Fed Lifts Rates and Forecasts a Steeper Path of Hikes
By Kamen Parushev - Research Analyst
The Federal Open Market Committee (FOMC), led by Jerome Powell in his first meeting as chairman, voted to raise its benchmark funds rate by a quarter percentage point to a range of 1.5% to 1.75%.
The hikes are in line with the FOMC’s plans for gradual tightening and further adjustments in the stance of monetary policy amid a robust increase in economic activity and continuous improvement in the labour market.
“The economic outlook has strengthened in recent months,” the policy-setting Committee said in a statement on Wednesday.
The labor market has continued to strengthen and the economic activity has been rising at a moderate rate. Job gains have been strong in recent months, and the unemployment rate has stayed at 4.1% - the lowest rate since December 2000. Recent data suggest that growth rates of household spending and business fixed investment have moderated from their strong fourth-quarter readings when private fixed investment increased by 7.25% year-over-year.

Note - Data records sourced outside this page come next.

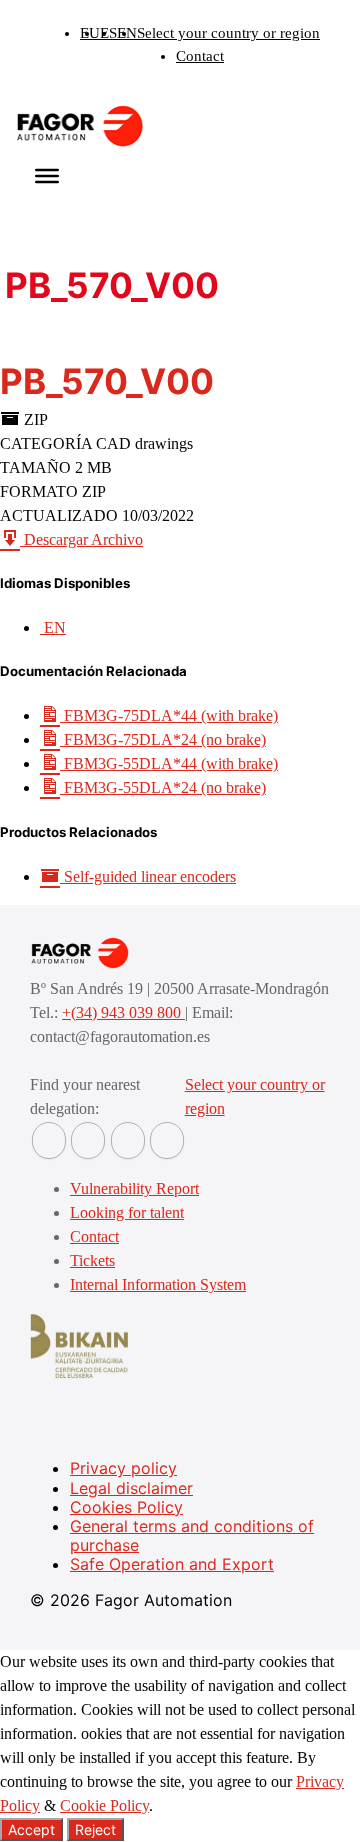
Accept (31, 1829)
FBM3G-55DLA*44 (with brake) (169, 763)
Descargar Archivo (81, 539)
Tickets (92, 1260)
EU (90, 33)
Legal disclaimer (131, 1488)
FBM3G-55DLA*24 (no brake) (163, 787)
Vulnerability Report (134, 1188)
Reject (95, 1829)
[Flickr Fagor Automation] (49, 1140)
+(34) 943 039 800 (123, 1012)
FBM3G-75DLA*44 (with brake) (169, 715)
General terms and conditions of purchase (192, 1535)
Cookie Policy (104, 1805)
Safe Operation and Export (172, 1564)
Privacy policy (123, 1468)
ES (108, 33)
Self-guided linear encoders (148, 876)
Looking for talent (127, 1212)
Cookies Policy (126, 1507)
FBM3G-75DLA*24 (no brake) (163, 739)
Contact (200, 56)
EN (127, 33)
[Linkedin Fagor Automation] (88, 1140)
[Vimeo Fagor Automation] (128, 1140)
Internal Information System (158, 1284)
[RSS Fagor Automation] (167, 1140)
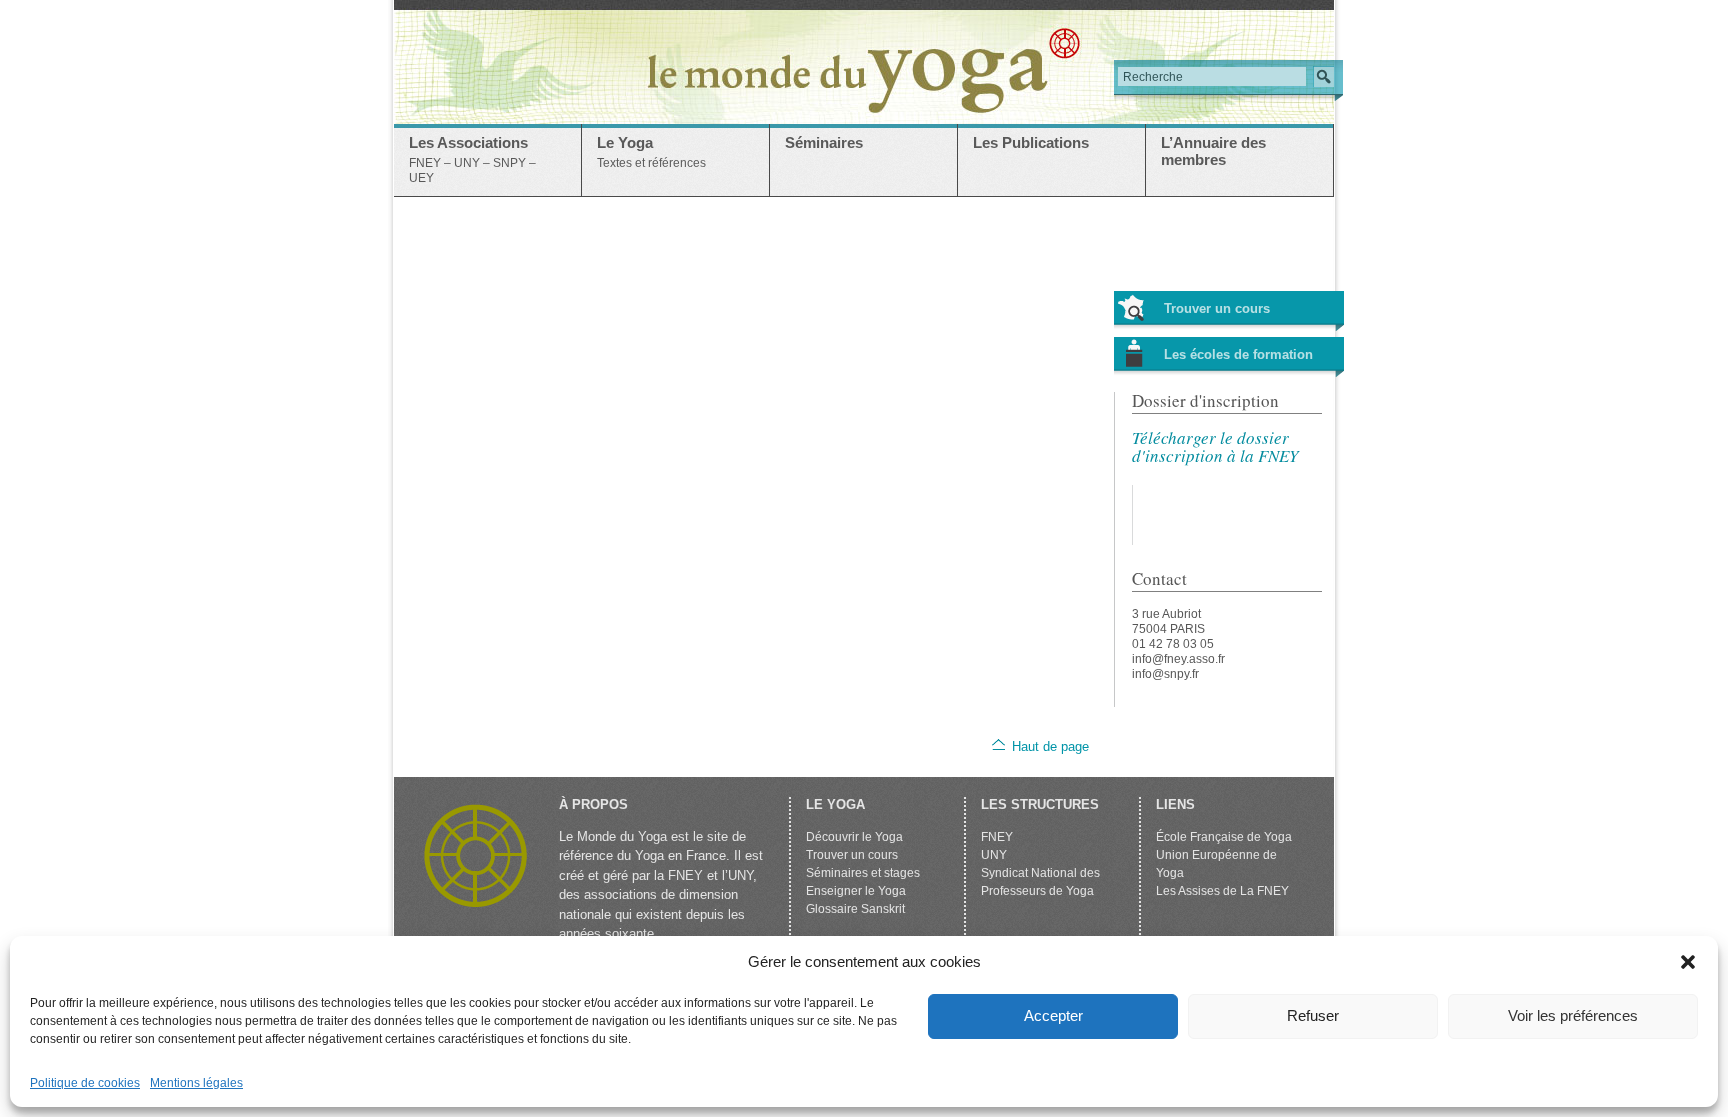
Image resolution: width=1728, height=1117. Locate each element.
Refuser (1313, 1015)
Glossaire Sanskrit (855, 909)
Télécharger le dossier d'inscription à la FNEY (1215, 446)
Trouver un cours (1217, 308)
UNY (994, 855)
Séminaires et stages (863, 873)
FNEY (997, 837)
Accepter (1053, 1015)
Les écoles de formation (1238, 354)
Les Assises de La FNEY (1222, 891)
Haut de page (1050, 746)
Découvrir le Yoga (854, 837)
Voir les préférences (1573, 1015)
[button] (1688, 962)
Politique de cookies (85, 1083)
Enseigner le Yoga (856, 891)
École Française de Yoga (1224, 837)
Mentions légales (196, 1083)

On a 12-month basis, both overall inflation and inflation for items other than food and energy have continued to run below 2%. Market-based measures of inflation compensation have increased in recent months but remain low while survey-based measures of longer-term inflation expectations are little changed.
After three target rate increases in 2017, this is the first rate hike in 2018 and the sixth rate hike since the policymaking Committee began raising rates off near-zero in December 2015. According to the summary of economic projections that the FOMC releases each quarter, three rate hikes is still the baseline for this year. The Fed officials also forecast a steeper path of hikes in 2019 and 2020 against the backdrop of improving economic outlook
Central bankers raised their forecast for 2017 GDP growth from 2.5% in December to 2.7%, and increased the 2018 expectation by 0.3 percentage points - from 2.1% to 2.4%. However, growth is likely to cool after, with the 2020 forecast holding at 2% and the longer-run measure still at the moderate 1.8%.